Eglises d'Asie

En plein chaos politique, les responsables religieux prêchent l’urgence de la réconciliation

Publié le 07/02/2012




Alors que le Népal traverse de nouveau une période d’intense contestation politique, les représentants des différentes religions présentes du pays ont célébré pour la première fois la Semaine mondiale de l’harmonie interconfessionnelle (World Interfaith Harmony Week, WIHW), une initiative lancée par les Nations Unies en octobre 2011.

Dimanche 5 février dernier, les membres des principales confessions religieuses du Népal se sont rassemblés par centaines au prestigieux National Academy Hall de Katmandou afin d’échanger sur le thème de la réconciliation interreligieuse. Pendant que les manifestations contre la politique des maoïstes revenus au pouvoir en août dernier se succédaient dans les rues de la capitale, les leaders religieux ont prêché la nécessité de promouvoir la paix entre les communautés et de faire respecter les principes de laïcité de l’Etat pour sortir le pays de l’impasse politique. Le rassemblement interreligieux, qui se termine aujourd’hui 7 février, a été organisé conjointement par les comités népalais de l’Universal Peace Federation (UPF) et de l’organisation Religions for Peace.

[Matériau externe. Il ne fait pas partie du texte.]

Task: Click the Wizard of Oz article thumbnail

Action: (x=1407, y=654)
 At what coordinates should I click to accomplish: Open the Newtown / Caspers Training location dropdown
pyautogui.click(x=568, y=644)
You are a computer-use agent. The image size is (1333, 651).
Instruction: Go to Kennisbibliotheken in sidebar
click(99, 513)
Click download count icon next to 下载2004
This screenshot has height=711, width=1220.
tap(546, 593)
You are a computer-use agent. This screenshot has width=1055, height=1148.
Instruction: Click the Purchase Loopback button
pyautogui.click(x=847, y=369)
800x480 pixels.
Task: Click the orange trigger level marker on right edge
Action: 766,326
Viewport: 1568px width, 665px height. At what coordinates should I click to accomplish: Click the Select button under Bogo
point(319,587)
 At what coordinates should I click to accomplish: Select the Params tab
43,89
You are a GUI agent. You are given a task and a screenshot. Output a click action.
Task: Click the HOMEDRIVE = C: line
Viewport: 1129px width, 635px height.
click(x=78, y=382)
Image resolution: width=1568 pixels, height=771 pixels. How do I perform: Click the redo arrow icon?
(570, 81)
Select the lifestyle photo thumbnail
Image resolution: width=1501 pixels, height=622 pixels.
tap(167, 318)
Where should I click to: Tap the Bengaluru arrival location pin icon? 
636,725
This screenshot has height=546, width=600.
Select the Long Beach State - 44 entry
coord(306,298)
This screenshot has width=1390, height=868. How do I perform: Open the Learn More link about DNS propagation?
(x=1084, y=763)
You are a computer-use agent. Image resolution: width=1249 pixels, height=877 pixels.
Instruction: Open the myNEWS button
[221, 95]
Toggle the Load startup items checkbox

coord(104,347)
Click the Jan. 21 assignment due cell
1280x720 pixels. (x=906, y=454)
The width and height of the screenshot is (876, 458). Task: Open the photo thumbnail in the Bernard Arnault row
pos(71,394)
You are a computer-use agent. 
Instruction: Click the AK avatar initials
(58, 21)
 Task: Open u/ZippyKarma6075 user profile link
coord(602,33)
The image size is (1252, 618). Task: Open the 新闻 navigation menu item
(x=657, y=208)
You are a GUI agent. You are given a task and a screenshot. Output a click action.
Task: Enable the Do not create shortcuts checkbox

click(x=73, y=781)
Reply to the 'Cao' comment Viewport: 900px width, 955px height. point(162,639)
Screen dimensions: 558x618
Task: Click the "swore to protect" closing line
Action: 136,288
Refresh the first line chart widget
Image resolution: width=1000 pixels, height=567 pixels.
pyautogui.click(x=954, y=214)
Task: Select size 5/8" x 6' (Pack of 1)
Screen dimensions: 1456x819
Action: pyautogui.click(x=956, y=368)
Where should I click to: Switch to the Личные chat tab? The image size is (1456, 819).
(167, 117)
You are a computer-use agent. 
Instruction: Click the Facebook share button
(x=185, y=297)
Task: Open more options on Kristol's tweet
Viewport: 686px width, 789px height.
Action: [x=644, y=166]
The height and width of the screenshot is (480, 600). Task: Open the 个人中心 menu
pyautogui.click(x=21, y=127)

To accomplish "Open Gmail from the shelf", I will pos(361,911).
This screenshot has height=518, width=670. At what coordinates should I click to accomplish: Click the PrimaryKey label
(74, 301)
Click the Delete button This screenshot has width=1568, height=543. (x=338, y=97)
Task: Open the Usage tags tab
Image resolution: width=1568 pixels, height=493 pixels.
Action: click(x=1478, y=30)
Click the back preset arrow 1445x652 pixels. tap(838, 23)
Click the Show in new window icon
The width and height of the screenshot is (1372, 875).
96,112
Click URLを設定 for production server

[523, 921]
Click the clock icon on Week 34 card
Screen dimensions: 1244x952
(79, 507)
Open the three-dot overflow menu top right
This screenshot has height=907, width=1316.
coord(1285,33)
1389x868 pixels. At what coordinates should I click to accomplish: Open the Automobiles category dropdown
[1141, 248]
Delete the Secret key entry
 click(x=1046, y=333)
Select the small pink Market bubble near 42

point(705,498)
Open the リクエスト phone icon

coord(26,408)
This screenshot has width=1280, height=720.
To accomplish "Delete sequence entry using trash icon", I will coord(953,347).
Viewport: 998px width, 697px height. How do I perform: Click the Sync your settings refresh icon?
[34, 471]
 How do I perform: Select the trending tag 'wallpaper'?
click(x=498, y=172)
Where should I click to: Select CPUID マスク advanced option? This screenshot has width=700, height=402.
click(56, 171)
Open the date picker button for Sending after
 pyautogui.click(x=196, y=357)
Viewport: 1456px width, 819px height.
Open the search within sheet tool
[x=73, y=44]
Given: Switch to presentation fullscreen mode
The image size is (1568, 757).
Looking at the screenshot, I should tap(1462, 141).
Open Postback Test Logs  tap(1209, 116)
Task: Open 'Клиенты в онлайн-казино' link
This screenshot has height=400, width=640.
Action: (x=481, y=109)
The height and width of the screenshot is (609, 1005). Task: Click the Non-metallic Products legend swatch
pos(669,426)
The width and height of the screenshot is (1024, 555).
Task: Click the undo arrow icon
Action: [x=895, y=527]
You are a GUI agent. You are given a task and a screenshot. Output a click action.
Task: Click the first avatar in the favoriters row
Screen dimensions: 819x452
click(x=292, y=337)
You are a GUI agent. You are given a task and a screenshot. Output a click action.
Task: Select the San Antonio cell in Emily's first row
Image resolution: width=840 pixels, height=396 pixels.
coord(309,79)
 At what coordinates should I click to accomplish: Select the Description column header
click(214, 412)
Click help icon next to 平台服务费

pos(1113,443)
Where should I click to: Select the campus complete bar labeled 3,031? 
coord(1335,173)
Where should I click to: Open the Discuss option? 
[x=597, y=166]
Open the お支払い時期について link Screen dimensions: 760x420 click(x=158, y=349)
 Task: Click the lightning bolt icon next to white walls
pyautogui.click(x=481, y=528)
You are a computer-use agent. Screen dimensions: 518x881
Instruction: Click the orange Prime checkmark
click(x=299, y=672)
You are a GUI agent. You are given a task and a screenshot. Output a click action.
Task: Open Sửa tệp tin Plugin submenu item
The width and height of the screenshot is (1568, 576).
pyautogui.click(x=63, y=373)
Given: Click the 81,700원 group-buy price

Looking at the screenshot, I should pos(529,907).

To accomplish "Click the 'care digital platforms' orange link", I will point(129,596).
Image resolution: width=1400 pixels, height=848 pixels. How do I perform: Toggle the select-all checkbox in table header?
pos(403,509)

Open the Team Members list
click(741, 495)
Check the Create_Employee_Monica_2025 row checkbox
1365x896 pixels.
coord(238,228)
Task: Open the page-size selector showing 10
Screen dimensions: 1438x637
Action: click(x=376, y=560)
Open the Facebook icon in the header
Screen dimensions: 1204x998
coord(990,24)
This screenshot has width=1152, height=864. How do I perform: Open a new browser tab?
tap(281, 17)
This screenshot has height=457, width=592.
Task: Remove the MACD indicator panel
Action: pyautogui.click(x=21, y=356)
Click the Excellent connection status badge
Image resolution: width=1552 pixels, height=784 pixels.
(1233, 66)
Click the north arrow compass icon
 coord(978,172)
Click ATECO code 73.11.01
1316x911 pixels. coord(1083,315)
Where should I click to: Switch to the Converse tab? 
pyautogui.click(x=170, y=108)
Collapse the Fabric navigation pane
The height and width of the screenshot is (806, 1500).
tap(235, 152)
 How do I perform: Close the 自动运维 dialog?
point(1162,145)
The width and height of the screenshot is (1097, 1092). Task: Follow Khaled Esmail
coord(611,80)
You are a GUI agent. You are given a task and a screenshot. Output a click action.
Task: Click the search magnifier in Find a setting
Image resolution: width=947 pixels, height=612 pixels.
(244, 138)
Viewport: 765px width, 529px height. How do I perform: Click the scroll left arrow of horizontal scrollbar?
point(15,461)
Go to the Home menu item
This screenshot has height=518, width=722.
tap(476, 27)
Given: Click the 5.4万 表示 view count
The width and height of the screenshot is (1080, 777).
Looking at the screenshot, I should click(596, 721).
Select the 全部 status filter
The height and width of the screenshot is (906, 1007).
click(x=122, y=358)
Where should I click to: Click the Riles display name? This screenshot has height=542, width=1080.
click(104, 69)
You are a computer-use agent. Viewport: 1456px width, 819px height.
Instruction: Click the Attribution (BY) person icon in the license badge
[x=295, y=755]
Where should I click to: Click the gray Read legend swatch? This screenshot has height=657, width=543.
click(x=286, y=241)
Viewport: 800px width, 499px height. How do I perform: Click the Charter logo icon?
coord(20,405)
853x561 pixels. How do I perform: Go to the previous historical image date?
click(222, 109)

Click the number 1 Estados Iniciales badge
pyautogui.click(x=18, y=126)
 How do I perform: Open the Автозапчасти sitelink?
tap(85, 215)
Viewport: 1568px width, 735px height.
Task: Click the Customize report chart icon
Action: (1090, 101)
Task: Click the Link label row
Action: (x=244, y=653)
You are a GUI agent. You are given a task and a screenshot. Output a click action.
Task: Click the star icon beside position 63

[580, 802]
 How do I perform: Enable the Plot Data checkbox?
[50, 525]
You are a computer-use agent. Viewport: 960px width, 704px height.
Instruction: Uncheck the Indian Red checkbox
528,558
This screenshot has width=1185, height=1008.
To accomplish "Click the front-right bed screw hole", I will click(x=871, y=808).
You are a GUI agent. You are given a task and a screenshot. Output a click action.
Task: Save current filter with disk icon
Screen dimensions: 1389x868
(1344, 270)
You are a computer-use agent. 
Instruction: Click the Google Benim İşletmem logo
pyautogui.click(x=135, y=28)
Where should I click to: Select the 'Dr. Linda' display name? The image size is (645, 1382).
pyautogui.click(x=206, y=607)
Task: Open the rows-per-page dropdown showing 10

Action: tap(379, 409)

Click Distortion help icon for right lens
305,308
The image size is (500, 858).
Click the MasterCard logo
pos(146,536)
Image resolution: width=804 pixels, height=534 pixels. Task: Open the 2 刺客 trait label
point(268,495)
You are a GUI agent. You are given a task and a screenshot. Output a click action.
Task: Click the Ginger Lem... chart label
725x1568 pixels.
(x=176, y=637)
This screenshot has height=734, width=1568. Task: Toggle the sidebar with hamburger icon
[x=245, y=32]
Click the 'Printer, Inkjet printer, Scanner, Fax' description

Chaque communauté est venue exprimer sa conviction que les croyants, quels qu’ils soient, avaient en commun la responsabilité de construire la paix dans la société. Parmi les nombreux représentants religieux présents, Baba Damodar Gautam, président de la Fédération hindoue du Népal (HFN), l’imam Falahi Alaudin Ansari, président de l’Association musulmane du Népal, le Ven. Kalsang Lama, abbé du monastère du Buddha Dharma à Swayambu, ainsi que Naman Upadhaya, responsable du jainisme népalais, ont fait part de leurs préconisations, qui seront transmises à l’Assemblée constituante népalaise. Les chrétiens étaient quant à eux représentés par le Rév. Simon Gurung, pasteur protestant, président du Conseil national des Eglises du Népal, et le P. Bill Robins, prêtre catholique, qui a lancé le temps de prière interreligieux, en engageant tous les fidèles à « prier afin d’apprendre à donner et à recevoir le pardon pour toutes les violences qui ont déchiré leurs communautés ».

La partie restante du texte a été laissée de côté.